#### Description of the task:
Gather from the material every line that contains the string "more".

--

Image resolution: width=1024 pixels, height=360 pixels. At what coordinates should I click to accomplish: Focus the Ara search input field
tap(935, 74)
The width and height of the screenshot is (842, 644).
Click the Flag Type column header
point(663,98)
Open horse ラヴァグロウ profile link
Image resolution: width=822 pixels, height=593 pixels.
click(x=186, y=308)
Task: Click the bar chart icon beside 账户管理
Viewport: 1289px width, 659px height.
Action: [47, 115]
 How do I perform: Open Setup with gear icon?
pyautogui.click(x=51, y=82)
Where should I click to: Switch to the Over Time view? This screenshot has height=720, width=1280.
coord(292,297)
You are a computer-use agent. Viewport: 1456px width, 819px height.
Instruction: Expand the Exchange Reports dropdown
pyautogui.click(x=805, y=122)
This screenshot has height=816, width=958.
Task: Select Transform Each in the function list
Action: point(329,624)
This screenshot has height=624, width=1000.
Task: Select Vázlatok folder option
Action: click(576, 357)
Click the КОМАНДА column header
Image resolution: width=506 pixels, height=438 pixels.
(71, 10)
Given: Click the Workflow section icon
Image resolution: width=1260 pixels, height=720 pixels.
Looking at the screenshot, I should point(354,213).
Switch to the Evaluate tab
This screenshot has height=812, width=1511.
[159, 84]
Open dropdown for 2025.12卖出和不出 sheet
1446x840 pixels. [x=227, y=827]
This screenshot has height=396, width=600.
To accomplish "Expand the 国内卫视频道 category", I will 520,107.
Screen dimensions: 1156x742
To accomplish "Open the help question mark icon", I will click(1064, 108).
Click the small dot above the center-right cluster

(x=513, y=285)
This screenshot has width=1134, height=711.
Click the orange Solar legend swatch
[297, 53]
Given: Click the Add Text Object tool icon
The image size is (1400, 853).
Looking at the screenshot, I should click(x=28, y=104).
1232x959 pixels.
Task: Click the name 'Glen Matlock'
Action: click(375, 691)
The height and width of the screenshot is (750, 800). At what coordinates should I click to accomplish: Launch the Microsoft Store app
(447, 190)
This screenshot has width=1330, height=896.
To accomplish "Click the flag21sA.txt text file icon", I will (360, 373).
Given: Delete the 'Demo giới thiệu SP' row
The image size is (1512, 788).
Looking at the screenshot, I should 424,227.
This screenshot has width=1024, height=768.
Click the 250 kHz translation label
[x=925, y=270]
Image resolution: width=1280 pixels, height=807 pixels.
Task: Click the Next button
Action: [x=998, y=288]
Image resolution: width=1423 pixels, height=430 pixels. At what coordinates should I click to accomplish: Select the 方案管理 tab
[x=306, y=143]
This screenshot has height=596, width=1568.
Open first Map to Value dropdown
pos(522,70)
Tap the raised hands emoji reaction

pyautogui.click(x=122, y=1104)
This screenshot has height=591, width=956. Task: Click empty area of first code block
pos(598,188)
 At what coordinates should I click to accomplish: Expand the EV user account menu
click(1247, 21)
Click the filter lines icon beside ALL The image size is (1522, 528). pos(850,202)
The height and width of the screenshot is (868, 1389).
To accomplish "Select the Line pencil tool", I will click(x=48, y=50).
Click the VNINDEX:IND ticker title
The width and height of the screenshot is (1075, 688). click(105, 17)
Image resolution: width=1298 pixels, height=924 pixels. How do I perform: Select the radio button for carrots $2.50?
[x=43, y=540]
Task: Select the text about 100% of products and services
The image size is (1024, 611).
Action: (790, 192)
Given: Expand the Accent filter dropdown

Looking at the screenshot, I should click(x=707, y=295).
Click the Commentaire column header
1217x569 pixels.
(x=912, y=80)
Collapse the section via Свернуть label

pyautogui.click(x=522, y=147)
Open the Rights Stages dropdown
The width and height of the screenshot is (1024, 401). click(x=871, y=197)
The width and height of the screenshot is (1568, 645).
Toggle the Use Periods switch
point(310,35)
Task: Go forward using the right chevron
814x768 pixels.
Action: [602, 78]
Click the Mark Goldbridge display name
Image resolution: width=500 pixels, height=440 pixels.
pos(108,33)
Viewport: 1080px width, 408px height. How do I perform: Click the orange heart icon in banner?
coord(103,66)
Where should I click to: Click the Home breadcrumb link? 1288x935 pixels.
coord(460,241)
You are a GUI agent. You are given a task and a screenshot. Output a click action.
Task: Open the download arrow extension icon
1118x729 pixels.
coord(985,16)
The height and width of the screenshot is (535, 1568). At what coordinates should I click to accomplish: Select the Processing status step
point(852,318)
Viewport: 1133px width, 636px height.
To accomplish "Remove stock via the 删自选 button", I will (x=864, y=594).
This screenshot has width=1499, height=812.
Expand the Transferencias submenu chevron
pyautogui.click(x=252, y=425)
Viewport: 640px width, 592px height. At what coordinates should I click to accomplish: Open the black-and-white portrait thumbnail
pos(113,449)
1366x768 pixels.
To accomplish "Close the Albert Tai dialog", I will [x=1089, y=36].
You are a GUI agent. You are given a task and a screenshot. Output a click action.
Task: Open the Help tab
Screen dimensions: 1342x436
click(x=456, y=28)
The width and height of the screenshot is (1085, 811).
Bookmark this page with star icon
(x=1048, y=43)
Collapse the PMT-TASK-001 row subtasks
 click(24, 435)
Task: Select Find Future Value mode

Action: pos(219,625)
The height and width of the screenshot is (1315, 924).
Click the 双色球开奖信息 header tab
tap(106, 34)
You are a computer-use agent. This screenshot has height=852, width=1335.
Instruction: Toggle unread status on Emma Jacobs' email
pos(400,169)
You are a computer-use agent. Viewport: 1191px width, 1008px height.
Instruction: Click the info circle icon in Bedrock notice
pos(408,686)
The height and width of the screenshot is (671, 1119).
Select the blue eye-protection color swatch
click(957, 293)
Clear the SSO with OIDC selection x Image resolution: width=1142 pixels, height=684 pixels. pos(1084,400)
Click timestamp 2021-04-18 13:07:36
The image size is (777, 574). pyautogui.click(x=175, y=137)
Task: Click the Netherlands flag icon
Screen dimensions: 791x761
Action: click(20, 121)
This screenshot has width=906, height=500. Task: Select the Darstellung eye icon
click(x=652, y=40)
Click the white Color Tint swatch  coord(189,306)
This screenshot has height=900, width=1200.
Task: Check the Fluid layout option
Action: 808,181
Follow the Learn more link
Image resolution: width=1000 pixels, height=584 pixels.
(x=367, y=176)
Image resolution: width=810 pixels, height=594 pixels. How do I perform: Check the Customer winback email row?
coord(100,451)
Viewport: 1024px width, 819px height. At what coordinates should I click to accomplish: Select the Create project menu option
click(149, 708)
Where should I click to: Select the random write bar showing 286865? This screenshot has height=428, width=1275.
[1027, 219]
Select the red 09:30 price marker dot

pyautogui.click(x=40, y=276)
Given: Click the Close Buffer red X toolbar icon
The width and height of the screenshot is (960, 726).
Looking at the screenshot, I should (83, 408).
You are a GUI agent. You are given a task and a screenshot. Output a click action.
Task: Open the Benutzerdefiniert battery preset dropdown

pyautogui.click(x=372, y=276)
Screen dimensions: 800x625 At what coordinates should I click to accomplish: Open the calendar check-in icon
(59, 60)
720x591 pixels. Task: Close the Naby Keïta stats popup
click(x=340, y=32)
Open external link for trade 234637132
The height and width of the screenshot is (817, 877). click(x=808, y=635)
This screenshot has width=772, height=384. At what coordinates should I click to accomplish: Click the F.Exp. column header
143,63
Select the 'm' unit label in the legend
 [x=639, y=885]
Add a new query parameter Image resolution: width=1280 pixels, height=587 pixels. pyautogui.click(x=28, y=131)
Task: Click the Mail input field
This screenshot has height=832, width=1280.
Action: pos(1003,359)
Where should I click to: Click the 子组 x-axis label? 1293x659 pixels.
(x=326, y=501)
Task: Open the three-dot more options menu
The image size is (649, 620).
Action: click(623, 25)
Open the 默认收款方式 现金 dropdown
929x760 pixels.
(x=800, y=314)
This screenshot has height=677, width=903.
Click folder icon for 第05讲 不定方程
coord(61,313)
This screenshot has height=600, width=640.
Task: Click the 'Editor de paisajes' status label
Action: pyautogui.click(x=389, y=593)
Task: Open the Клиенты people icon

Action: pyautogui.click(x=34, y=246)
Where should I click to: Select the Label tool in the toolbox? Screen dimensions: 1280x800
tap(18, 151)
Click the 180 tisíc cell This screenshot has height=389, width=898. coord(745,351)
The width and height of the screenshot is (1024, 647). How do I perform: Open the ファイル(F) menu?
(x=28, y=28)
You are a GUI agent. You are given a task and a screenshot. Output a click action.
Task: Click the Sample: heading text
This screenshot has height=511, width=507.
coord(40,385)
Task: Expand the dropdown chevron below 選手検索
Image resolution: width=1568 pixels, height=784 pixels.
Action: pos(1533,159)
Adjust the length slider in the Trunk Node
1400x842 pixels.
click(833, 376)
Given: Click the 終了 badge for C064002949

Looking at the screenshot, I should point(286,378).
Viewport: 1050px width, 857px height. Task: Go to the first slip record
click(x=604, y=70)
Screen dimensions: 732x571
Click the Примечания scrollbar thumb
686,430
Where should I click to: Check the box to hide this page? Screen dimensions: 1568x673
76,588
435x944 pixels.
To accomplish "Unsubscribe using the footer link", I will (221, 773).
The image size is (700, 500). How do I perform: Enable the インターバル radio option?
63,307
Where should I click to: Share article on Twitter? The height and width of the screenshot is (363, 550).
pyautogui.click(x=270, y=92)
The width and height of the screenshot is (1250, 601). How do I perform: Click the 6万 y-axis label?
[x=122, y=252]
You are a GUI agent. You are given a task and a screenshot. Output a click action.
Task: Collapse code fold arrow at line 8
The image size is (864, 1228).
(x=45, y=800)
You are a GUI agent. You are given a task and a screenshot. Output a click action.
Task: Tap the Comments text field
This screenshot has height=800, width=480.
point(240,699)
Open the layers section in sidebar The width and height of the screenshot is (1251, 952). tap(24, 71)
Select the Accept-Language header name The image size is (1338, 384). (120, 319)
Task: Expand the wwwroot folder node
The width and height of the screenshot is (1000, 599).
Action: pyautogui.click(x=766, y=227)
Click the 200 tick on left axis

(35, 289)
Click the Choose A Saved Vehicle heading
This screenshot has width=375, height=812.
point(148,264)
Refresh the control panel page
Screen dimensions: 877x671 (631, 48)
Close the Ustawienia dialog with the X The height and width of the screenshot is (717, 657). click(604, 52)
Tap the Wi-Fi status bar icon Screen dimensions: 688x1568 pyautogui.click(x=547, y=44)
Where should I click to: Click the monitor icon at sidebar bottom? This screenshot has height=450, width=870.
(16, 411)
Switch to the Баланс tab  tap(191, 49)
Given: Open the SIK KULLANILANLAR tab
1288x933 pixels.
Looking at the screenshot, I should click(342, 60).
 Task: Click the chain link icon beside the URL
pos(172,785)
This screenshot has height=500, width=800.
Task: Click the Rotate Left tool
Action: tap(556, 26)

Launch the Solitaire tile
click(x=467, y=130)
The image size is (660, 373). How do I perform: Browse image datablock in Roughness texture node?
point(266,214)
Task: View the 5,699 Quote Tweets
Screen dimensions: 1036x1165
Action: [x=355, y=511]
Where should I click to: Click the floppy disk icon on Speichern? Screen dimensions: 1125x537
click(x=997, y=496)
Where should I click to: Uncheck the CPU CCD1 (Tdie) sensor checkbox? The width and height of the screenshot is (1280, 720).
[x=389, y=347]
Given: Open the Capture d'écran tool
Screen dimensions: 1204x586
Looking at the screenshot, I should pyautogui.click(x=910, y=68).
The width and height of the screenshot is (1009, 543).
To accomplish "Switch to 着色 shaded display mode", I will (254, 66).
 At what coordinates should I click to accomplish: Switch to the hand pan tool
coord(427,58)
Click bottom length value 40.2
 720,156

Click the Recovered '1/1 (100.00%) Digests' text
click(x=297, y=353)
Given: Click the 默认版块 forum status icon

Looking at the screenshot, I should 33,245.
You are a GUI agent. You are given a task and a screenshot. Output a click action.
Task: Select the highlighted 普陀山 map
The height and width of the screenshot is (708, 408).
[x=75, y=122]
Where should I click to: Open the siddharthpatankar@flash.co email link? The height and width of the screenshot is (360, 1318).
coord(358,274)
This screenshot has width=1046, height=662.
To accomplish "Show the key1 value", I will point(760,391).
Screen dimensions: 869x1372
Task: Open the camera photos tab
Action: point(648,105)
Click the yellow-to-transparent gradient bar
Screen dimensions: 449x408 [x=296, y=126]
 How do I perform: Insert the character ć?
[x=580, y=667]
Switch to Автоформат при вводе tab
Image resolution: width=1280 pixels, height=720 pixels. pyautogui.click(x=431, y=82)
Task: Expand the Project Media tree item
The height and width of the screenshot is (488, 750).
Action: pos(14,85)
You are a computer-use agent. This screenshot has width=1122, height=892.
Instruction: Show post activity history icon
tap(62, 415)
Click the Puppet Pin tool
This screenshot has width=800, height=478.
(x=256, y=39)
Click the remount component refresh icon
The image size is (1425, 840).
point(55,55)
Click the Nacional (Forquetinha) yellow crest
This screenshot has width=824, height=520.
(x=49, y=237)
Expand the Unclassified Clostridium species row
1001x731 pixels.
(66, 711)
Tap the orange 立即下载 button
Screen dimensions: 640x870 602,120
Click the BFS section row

--

#### Result:
Follow the Learn more link
Task: Open the three-dot more options menu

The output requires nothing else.